Publishing results late on Wednesday, the firm said fourth-quarter revenues jumped 22% on the third quarter - or by 265% year-on-year - to a record $22.1bn. Wall Street had been expecting revenues of $20.4bn.
Earnings per diluted share also came in ahead of forecasts, rising 33% quarter-on-quarter to $4.93, or by 756% on an annual basis.
As at 1145 GMT, Nasdaq-listed Nvidia had put on 14% in pre-market trading.
Nvidia also struck an optimistic tone looking to the current year, forecasting first-quarter revenues of $24bn.
Jensen Huang, founder and chief executive, said: "Accelerated computing and generative AI have hit the tipping point.
"Demand is surging worldwide across companies, industries and nations."

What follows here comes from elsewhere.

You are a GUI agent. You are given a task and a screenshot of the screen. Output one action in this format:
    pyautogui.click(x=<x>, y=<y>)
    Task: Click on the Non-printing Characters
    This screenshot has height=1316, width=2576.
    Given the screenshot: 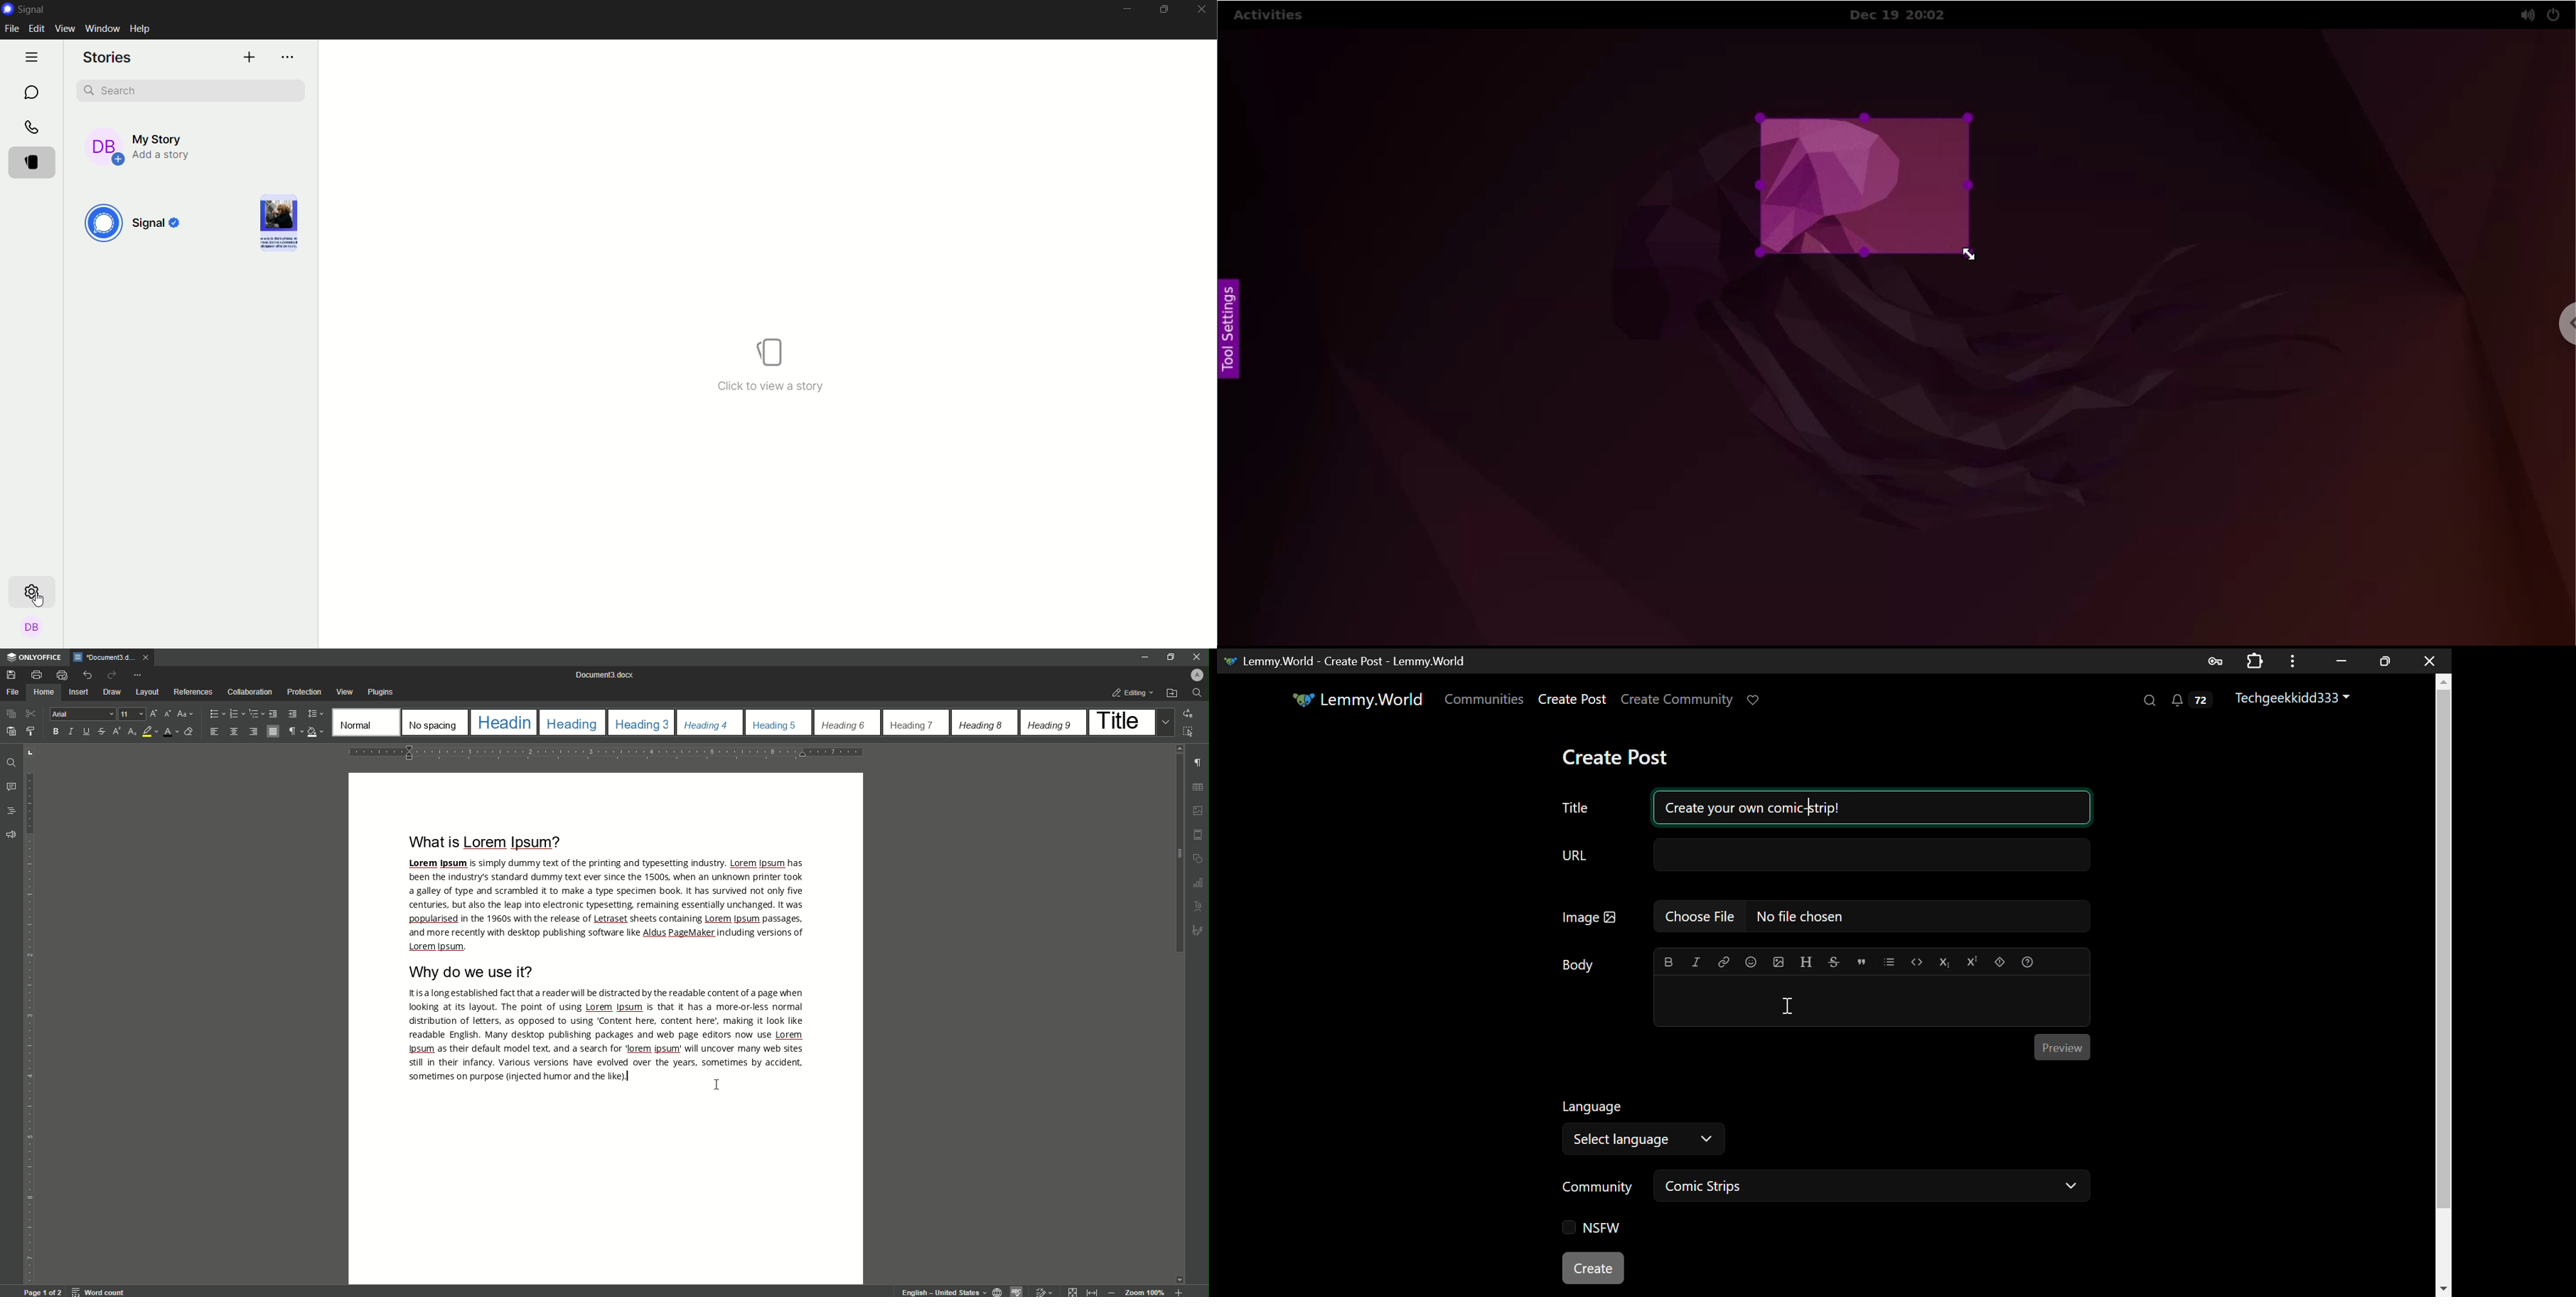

Russ Mould, investment director at AJ Bell, said: "Markets were braced for potential disappointment, given how its shares were weak in the run-up to the numbers, but a large beat on both earnings and sales has put a new rocket under the stock.
"The people who made the most money in the gold rush of the mid-1800s were the ones providing the tools to get the job done, not those hunting for the precious metal.
"Nvidia is effectively playing the same role today in this tech revolution.
"With so many businesses wanting the capability and processing to carry out AI-related tasks, demand has been booming for specialist computer chips and Nvidia is laughing all the way to the bank."
Nvidia, which was founded in 1993, started out making graphics cards for computer games. But in recent years its chips have become the industry standard for AI developers.